Starting at the line that contains "Task: Click the Sub Flow branch icon", write out each line through the end of the data below, exactly as it stands. Skip any pictures.
___ Provided records
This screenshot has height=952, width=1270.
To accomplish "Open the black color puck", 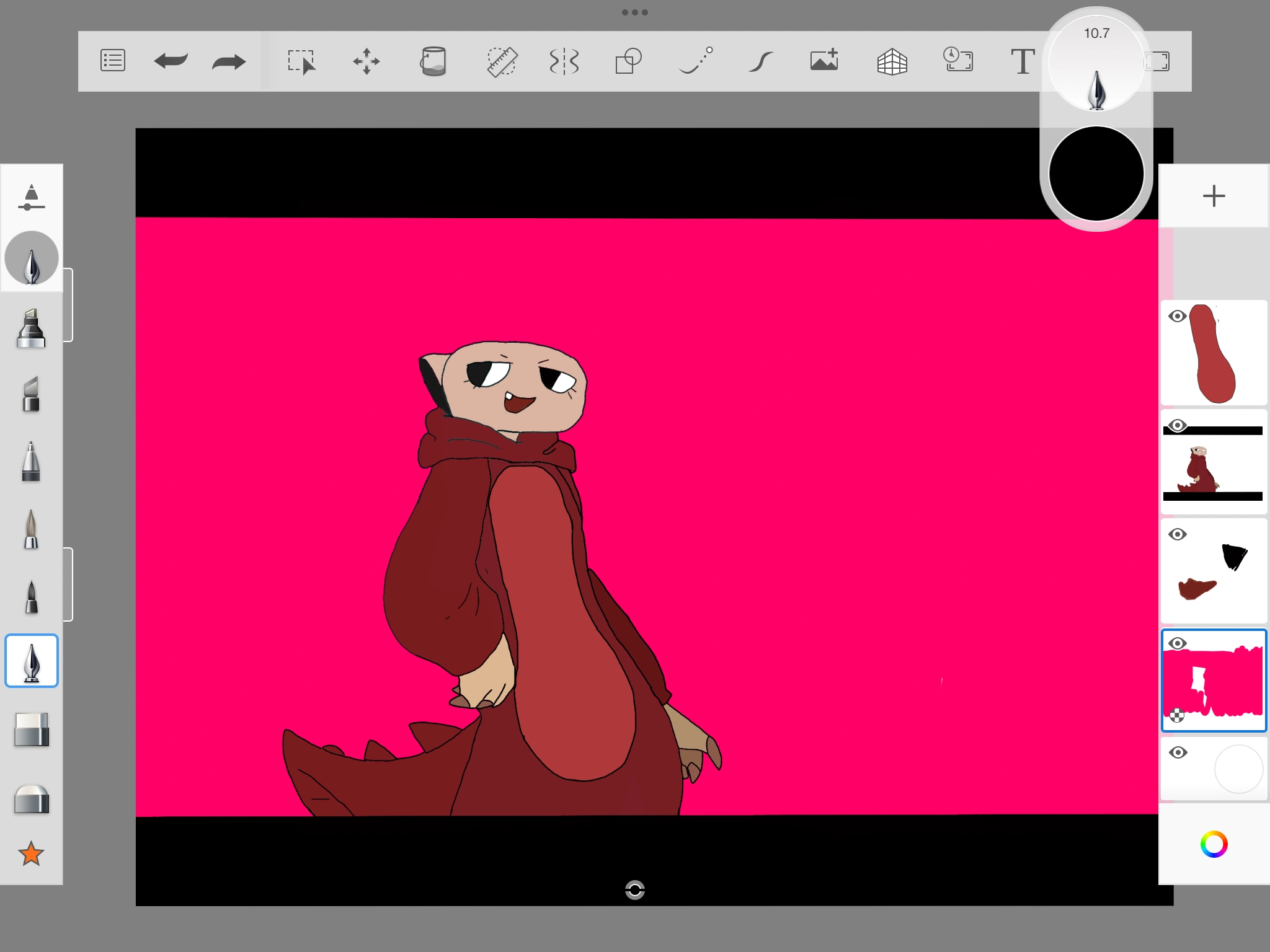I will (x=1096, y=174).
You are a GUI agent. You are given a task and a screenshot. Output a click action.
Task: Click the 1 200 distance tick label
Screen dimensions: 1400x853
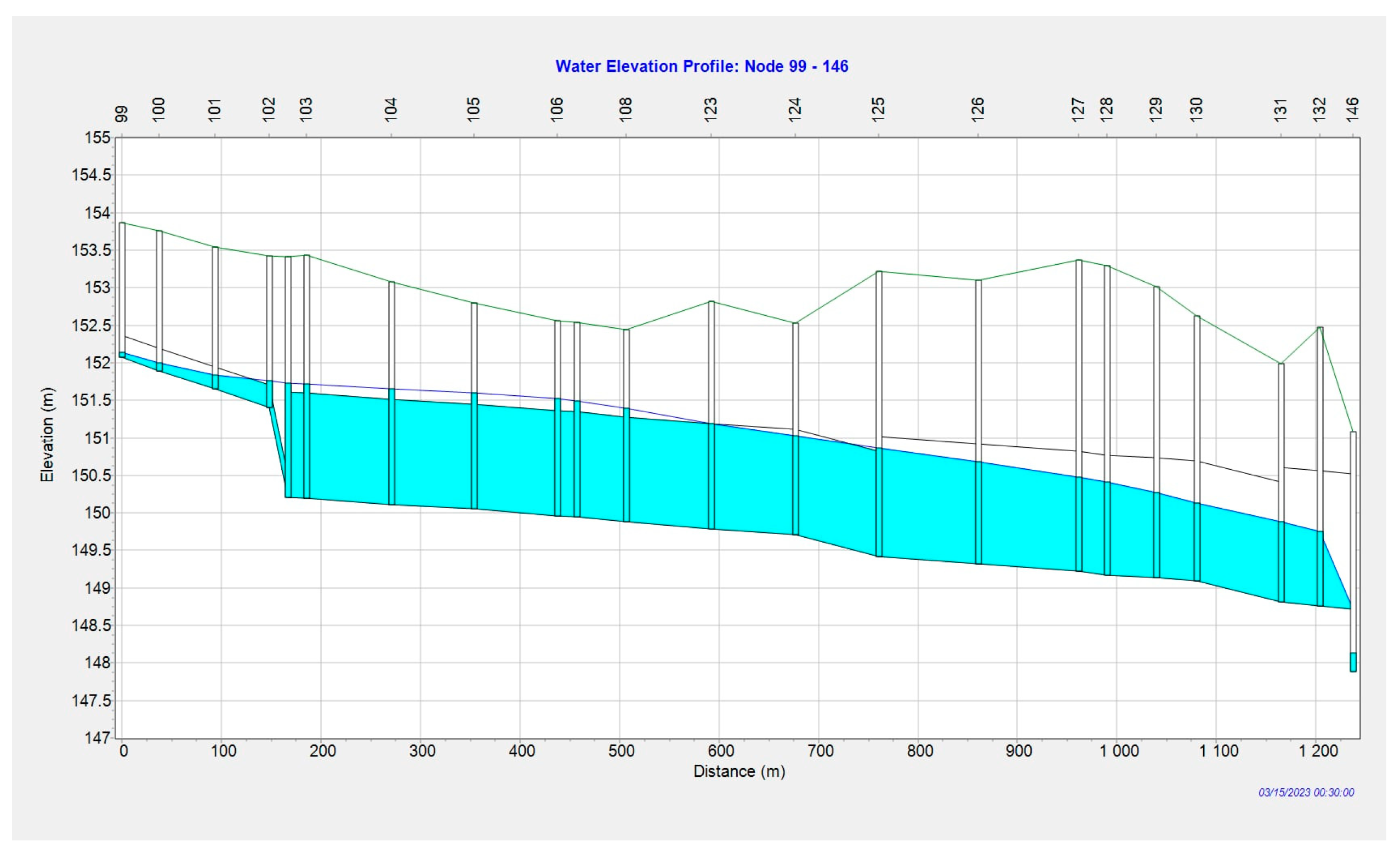point(1318,751)
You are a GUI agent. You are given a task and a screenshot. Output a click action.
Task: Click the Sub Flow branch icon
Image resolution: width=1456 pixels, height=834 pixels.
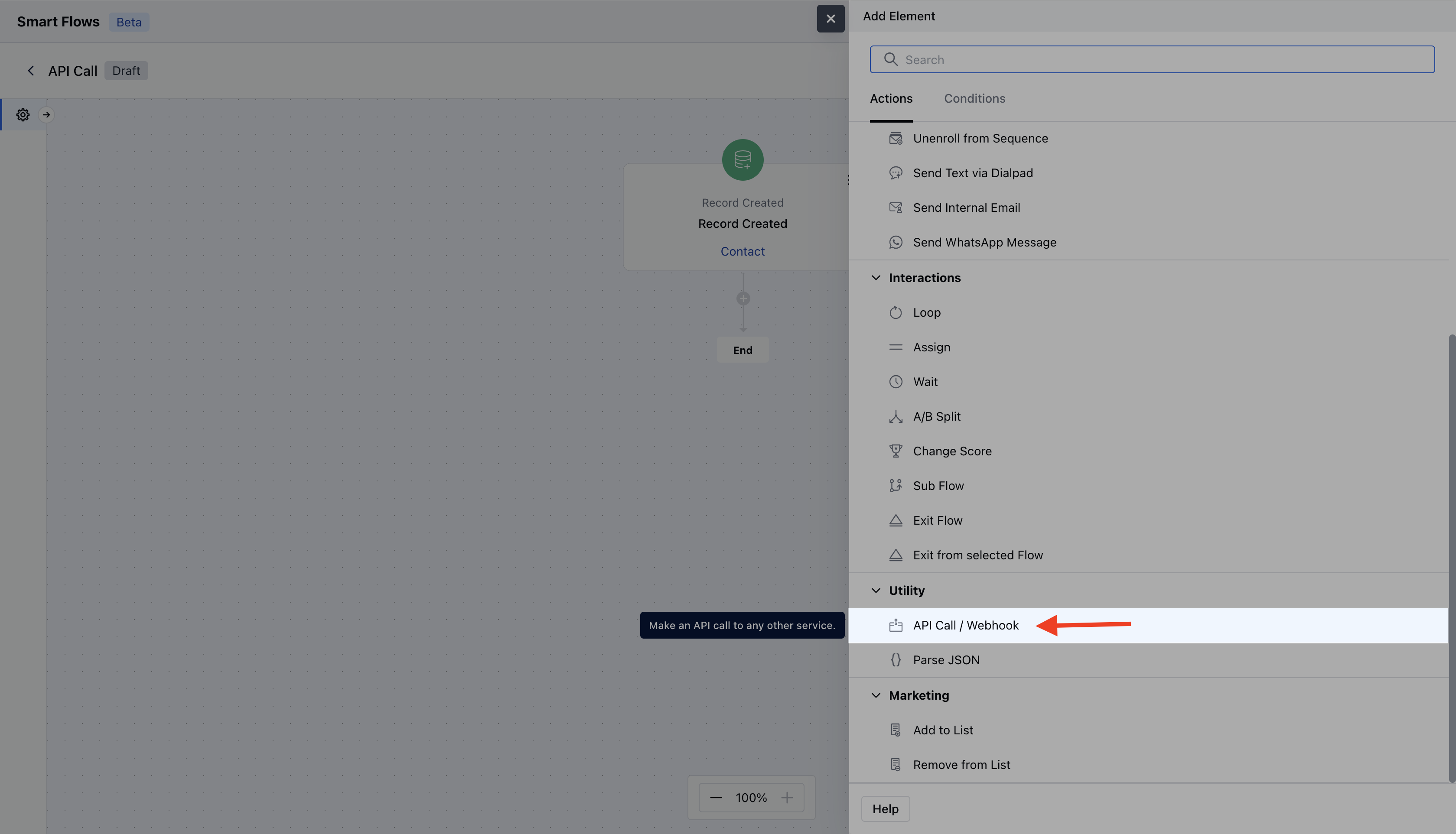[896, 486]
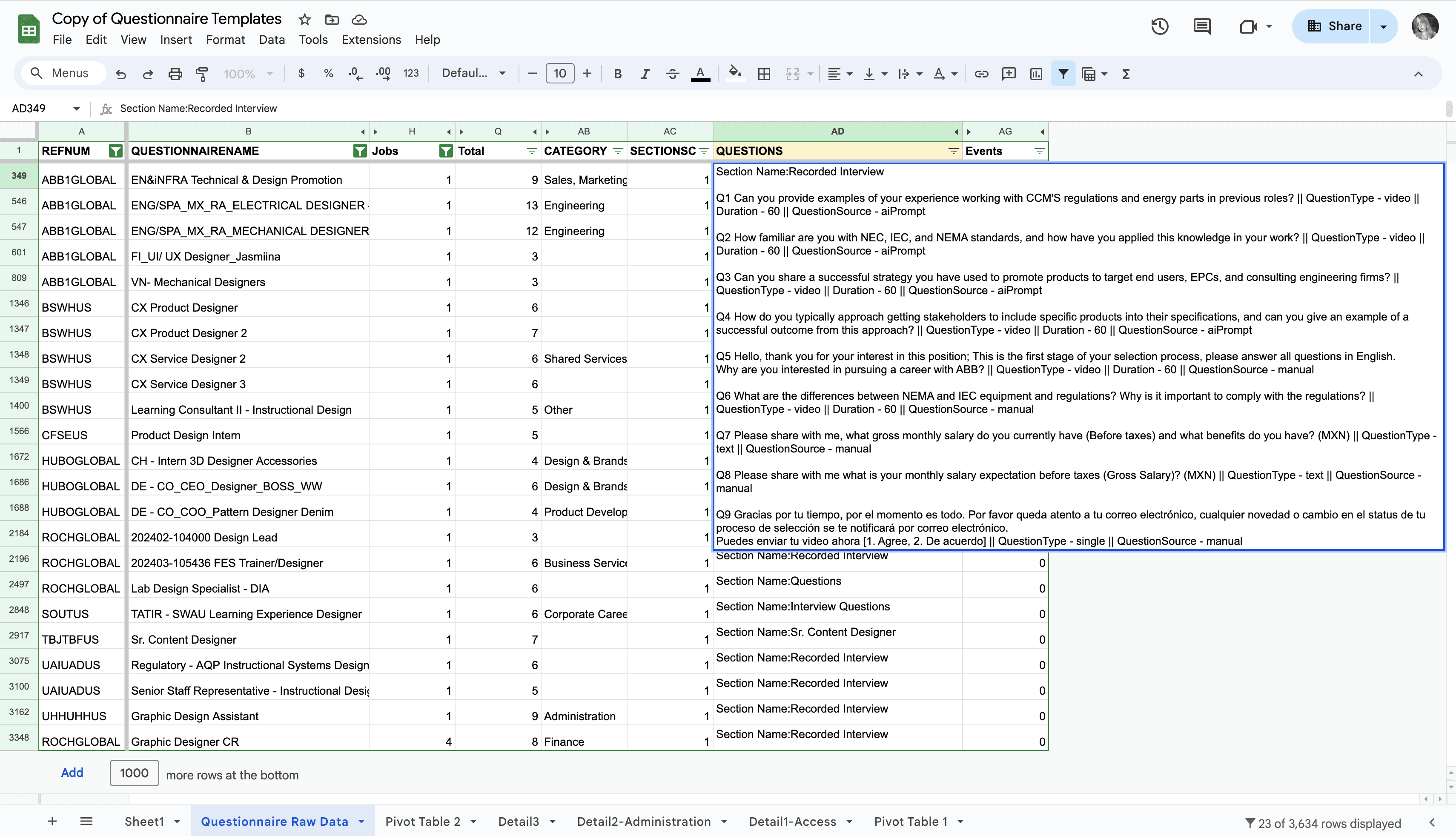
Task: Toggle bold formatting
Action: click(x=618, y=74)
______
## Expected answer
Task: Click the Sub Flow branch icon
Image resolution: width=1456 pixels, height=834 pixels.
[896, 486]
Task: Toggle bold formatting
Action: click(x=618, y=74)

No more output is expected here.